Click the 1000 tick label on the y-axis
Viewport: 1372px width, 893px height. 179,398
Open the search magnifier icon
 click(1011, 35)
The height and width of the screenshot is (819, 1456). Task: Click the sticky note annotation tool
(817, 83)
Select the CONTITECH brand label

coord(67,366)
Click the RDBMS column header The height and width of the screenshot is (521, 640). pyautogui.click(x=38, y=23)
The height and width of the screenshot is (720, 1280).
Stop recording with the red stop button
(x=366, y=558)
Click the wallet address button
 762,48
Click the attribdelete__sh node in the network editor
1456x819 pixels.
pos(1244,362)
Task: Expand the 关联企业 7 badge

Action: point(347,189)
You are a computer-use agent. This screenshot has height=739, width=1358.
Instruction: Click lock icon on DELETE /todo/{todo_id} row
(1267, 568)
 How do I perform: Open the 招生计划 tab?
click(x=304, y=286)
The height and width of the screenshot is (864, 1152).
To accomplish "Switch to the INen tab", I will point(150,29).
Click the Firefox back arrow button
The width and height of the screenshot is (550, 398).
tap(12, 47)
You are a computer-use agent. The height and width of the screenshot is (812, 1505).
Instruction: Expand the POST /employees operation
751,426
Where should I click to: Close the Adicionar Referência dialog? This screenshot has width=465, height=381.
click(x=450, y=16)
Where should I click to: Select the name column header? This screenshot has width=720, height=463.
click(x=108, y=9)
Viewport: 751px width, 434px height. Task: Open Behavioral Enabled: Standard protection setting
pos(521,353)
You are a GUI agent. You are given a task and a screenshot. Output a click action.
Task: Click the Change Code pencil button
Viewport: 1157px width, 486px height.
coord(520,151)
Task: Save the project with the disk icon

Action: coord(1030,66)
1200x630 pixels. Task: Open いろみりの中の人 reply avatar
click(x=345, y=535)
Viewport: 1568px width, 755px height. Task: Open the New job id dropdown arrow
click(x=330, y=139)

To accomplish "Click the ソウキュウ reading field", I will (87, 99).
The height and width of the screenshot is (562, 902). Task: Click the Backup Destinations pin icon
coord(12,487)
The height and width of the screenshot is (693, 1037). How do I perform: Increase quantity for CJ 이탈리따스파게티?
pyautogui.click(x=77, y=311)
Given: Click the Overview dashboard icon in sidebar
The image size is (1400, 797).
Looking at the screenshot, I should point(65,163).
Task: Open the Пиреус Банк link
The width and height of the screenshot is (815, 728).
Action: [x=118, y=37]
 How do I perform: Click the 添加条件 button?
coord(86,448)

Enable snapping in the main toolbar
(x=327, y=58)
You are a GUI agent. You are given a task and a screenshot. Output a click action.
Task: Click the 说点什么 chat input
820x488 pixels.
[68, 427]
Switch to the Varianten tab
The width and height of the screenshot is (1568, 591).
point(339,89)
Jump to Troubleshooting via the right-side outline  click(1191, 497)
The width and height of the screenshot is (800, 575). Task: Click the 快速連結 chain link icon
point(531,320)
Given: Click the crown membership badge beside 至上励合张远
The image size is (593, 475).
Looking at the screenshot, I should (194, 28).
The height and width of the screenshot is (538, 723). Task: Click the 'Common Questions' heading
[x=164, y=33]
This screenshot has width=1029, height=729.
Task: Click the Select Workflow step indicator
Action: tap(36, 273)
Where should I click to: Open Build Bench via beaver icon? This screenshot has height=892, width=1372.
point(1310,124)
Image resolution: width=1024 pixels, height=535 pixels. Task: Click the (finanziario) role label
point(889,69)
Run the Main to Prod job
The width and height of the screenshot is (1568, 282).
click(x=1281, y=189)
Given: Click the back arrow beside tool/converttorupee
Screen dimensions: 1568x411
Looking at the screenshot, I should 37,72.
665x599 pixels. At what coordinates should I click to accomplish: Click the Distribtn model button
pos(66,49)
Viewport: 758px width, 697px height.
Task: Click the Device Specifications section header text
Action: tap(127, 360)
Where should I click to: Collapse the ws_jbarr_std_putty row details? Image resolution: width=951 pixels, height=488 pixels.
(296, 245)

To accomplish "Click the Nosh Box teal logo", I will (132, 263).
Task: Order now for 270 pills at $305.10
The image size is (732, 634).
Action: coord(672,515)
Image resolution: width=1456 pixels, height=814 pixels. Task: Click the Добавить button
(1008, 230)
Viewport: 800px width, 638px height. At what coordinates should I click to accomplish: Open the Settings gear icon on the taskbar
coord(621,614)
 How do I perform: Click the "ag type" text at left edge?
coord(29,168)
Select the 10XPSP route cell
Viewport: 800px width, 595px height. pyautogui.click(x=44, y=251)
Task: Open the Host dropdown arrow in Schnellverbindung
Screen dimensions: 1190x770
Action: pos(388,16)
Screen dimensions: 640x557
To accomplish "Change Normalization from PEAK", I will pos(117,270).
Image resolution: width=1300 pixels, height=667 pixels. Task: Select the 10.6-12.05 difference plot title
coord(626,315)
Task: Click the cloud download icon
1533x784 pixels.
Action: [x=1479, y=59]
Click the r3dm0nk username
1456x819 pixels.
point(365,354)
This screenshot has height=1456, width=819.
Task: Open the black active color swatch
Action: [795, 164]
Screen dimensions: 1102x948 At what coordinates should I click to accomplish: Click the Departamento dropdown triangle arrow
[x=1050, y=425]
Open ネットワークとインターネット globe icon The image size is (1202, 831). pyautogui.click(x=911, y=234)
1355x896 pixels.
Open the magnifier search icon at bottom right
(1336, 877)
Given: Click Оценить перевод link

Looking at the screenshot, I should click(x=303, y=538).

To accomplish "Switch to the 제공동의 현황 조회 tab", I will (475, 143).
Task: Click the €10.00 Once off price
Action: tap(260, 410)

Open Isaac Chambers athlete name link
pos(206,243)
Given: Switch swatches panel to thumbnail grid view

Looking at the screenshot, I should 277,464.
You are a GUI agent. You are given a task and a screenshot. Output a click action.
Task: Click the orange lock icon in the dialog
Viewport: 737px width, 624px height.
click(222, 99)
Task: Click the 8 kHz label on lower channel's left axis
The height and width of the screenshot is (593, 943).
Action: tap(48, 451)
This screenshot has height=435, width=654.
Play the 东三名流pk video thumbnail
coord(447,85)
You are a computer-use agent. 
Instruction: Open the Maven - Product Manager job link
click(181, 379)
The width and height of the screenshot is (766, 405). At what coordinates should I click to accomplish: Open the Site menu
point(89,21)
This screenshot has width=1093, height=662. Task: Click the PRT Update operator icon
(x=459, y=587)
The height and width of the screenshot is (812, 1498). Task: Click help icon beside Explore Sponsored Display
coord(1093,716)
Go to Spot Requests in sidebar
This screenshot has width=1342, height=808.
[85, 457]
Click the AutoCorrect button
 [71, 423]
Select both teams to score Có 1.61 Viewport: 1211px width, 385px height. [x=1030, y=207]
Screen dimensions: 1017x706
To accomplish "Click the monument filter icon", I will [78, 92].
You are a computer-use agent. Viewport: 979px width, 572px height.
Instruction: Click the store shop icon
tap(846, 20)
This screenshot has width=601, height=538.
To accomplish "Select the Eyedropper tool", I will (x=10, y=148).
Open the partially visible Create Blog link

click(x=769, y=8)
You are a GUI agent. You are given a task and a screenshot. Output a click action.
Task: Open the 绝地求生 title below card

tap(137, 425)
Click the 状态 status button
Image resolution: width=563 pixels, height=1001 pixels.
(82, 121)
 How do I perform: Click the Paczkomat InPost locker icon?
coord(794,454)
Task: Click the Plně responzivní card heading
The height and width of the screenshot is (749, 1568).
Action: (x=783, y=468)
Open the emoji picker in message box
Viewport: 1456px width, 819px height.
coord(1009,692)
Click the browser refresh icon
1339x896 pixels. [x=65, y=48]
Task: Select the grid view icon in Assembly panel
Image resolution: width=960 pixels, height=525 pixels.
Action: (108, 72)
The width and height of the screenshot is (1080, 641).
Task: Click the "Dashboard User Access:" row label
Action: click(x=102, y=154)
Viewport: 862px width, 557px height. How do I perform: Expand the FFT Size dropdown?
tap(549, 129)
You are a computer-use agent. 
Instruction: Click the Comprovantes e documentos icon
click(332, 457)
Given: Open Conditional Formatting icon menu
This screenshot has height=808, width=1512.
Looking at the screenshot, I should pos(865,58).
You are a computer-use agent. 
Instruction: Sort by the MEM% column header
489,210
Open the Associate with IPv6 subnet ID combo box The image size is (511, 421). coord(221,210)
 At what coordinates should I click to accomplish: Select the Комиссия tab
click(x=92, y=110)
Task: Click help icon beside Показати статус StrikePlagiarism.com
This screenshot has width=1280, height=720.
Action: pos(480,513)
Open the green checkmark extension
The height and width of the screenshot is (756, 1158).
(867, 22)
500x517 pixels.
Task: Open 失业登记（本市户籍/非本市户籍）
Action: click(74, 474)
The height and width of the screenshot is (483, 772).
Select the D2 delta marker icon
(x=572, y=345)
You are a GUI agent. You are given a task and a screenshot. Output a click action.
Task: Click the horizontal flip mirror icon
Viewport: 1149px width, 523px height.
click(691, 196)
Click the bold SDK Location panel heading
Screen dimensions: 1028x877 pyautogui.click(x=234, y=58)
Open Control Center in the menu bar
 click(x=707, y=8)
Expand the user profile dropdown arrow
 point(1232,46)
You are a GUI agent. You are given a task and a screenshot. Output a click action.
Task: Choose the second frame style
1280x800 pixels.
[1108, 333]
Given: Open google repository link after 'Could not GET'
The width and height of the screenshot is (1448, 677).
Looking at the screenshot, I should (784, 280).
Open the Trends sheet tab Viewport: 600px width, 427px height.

★ ★ ★

> **WHAT IS ASKED**
Reproduce the records word for word, from the first line through the line that contains "click(x=304, y=286)", including both ends.

> **FULL RESPONSE**
Click the 1000 tick label on the y-axis
Viewport: 1372px width, 893px height. 179,398
Open the search magnifier icon
 click(1011, 35)
The height and width of the screenshot is (819, 1456). Task: Click the sticky note annotation tool
(817, 83)
Select the CONTITECH brand label

coord(67,366)
Click the RDBMS column header The height and width of the screenshot is (521, 640). pyautogui.click(x=38, y=23)
The height and width of the screenshot is (720, 1280).
Stop recording with the red stop button
(x=366, y=558)
Click the wallet address button
 762,48
Click the attribdelete__sh node in the network editor
1456x819 pixels.
pos(1244,362)
Task: Expand the 关联企业 7 badge

Action: point(347,189)
You are a computer-use agent. This screenshot has height=739, width=1358.
Instruction: Click lock icon on DELETE /todo/{todo_id} row
(1267, 568)
 How do I perform: Open the 招生计划 tab?
click(x=304, y=286)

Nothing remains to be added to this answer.